Le même phénomène se répète donc de plus en plus souvent, et l’amateur d’épouvante se souvient que lors des projections de « Paranormal Activity 4 », les mêmes violences avaient émaillé les projections. Assistant à la séance de cet opus, j’avais moi-même dû recadrer un peu sèchement quatre ou cinq jeunes derrière moi, qui partaient « en live » dès les premières images. C’était dans une petite ville de province et les jeunes avaient compris le message. Mais il est facile d’imaginer qu’avec un public issu de « quartiers sensibles », mon verbe ferme et diplomate n’aurait pas suffi. Regarder un film dans ces conditions est littéralement intolérable. Autant lire du Proust en écoutant Diam’s à donf. On peut comprendre qu’un grand nombre de spectateurs n’ait même plus envie de se déplacer. Comme toujours, on refuse d’affronter le problème, et les séances sont tout simplement… annulées.
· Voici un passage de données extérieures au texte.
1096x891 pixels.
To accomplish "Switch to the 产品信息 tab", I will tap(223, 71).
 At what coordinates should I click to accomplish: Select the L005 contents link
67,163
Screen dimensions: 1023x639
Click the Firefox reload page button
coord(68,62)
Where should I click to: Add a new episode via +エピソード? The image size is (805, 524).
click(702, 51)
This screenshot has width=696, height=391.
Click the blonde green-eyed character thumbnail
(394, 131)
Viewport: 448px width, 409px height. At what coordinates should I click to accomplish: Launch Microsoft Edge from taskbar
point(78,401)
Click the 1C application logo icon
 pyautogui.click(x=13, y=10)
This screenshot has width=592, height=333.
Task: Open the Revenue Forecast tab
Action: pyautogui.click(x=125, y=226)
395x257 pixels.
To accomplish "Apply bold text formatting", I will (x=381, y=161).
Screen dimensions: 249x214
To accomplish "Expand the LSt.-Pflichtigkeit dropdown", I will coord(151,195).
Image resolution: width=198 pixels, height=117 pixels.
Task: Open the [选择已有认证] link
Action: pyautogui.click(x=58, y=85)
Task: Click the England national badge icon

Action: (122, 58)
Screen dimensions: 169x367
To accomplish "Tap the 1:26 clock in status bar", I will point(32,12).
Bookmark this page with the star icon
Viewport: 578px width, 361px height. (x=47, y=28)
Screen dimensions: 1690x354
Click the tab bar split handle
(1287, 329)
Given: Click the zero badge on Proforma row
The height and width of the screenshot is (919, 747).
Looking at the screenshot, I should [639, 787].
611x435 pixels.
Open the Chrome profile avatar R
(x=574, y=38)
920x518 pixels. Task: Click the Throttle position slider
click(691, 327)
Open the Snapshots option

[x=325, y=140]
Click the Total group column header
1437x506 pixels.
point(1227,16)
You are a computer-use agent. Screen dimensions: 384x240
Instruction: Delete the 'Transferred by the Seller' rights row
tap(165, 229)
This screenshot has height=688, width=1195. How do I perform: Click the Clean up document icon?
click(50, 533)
Sans éducation, sans gêne, sans culture, sans aucune notion du respect de l’autre, la génération « moi je » est en sécession avec ceux qui demeurent dans la civilisation. Je n’oublierai jamais ce lycéen qui, à la sortie du film « Walkyrie », vu à Lyon, disait à son pote : « Putain, je croyais qu’ils allaient le tuer, Hitler ; j’suis deg’. »
Avec « Annabelle », les décideurs peuvent au moins couper le courant. Mais dès qu’on sort du cinéma ?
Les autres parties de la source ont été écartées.